On No Kings, their second album, Minneapolis based rap collective Doomtree offer up a hybrid of slick street beats along with the glitched-out sounds fans can’t seem to get enough of these days. The album is fun and fierce, a catchy hip-hop sound from seven people who retreated to a Wisconsin cabin to write and record it. A follow up to 2008’s Doomtree, the album does a good job reintroducing the crew, playing off their strengths defined from the last release.

In the time since, P.O.S., Dessa, Sims, Cecil Otter, Mike Mictlan, Lazerbeak and Paper Tiger have become stars in their own right. Doomtree’s single, “Bolt Cutter” does a good job of presenting a fairly clear picture of the band, musically. The track starts off with a slick, catchy beat reminiscent of old Massive Attack and quickly moves into a fierce rap and group hook. The beats project the power of P.O.S., the inventive classicism of Cecil Otter, the moving moodiness of Paper Tiger and the face-melting heat of Lazerbeak.

Much the same can be said for “No Way,” a grimy thumper, which conjures up comparisons to an angrier, slightly hip-hoppier and certainly darker, Groove Armada (the most recent stuff, not the chillout era GA).

• **REQUEST 1**
According to the album review, where did Doomtree retreat to write and record No Kings?
• **REQUEST 2**
Copy out all the rows below, replacing "dropdown" with "drop-down" and leaving everything else the same.
The rows that follow have no connection to the album review above.

• **SUPPLIED MATERIAL**
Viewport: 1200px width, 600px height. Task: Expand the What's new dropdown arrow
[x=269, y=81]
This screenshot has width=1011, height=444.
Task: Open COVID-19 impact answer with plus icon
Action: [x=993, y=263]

• **EXERCISE RESULT 1**
A Wisconsin cabin.

• **EXERCISE RESULT 2**
Viewport: 1200px width, 600px height. Task: Expand the What's new drop-down arrow
[x=269, y=81]
This screenshot has width=1011, height=444.
Task: Open COVID-19 impact answer with plus icon
Action: [x=993, y=263]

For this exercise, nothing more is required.